Hopefull all y'all were taught the tire tread penny check by your fathers. If not, it goes like this: take a penny, and stick it in the channels on of the tire tread, with Lincoln's head pointing down. If the remaining tread is high enough to decapitate the guy let the income tax come into being, or at least kill him by slicing off a chunk of his brainpan, then life is good and your tire has enough tread.
On the other hand, if Mr. Lincoln merely gets a marine hair cut, then it's time to replace your tread.

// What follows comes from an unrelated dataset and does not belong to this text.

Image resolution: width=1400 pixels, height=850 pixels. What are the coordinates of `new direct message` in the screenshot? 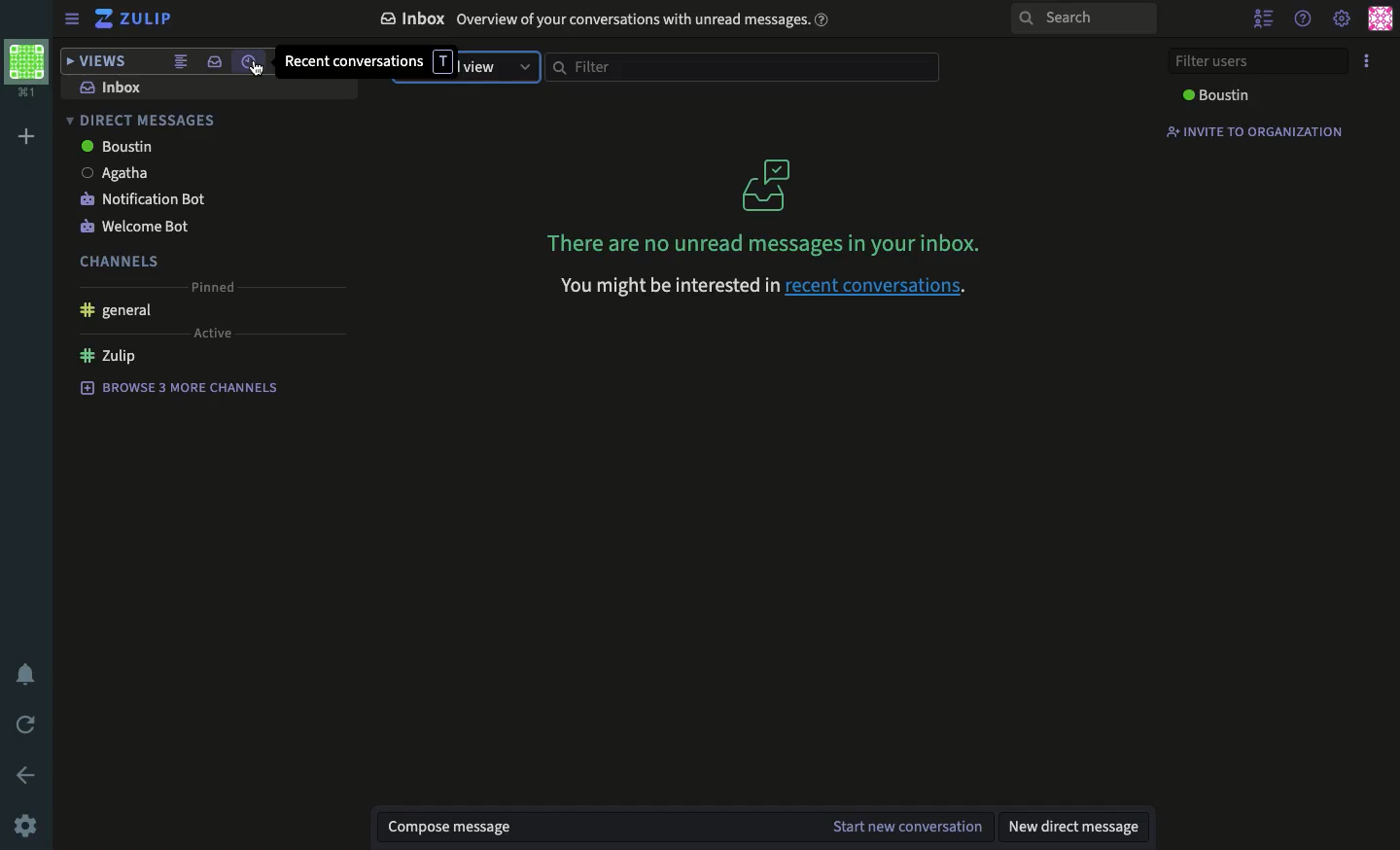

There are more precise methods to define for street legal, but this is an excellent rule of thumb for when it's starting to eat into the margin of safety.
The car now has 4 brand new tires, and it's like getting an upgrade on the entire car. It rides smoother, making a lot of the familiar ruts, cracks, and patches in the road almost unnoticeable. Farm more importantly, it stops faster, accelerates a little better, and the car doesn't dip and sway into turns as much. Now, my "haul two kids, a dog, and two kayaks" sized car will never be a sports car by any means, but it's a wonderful upgrade. Even better, I'm now no longer eyeing wet intersections with the narration in my head going "Will it blend? Or will it hydroplane?"
I shall resist the temptation for a road trip via country roads just to take it on sharp corners, leaving a trail of exhaust and giggles. Really. Maybe.